Vivre en camping ou dans son véhicule
Parmi les 1667 ménages sans logement en date de jeudi, un nombre qui ira sans doute en augmentant dans les prochains jours, 379 sont temporairement hébergés par les municipalités – dans des hôtels dans la plupart des cas – ou chez des proches. Les autres sont dans diverses situations précaires, notamment en camping ou dans leurs véhicules.
De plus, ce chiffre sans précédent survient alors que l’on constate une baisse importante du nombre de déménagements par rapport à 2018. En d’autres termes, même si moins de ménages déménagent, le nombre de ceux qui sont en difficulté augmente.
Véronique Laflamme a raconté à titre d’exemple que la pression est tellement forte qu’on a même vu un propriétaire évincer des locataires pour héberger son fils qui avait lui-même été évincé et ne parvenait plus à trouver de logement.
Bien que le FRAPRU salue l’élargissement des services d’aide financés par le gouvernement du Québec, il demande qu’ils soient financés et en vigueur à l’année puisque la crise dépasse maintenant le 1er juillet. « Il faut s’assurer qu’on continue d’offrir partout au Québec des services d’aide d’urgence à l’année pour éviter que des locataires tombent dans les mailles du filet. Les déménagements se font de moins en moins le 1er juillet », fait valoir la porte-parole.
Itinérance invisible
Plusieurs ménages s’approchent de ce qu’elle appelle l’itinérance invisible.
« Quand tu es en camping ou sur le divan d’un membre de la famille, que le taux d’inoccupation dans ta région est a 0 % cent, tu n’es pas loin de l’itinérance et c’est la raison pour laquelle on insiste autant sur l’importance d’avoir des services à l’année, de relogement des gens et surtout qu’on agisse maintenant pour avoir une alternative parce que les logements dont ont besoin les gens, ils n’apparaîtront pas par magie dans plusieurs cas. »

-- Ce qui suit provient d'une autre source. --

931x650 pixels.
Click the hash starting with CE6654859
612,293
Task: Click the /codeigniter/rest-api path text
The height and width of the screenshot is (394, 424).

Elle note au passage que certaines municipalités ont refusé d’adhérer au programme d’hébergement temporaire, estimant cette intervention trop onéreuse. « L’hébergement temporaire est de plus en plus long. Les municipalités se font rembourser 50 % des dépenses liées à l’entreposage, au déménagement et à l’hébergement. Certaines n’ont pas la marge de manoeuvre financière requise. »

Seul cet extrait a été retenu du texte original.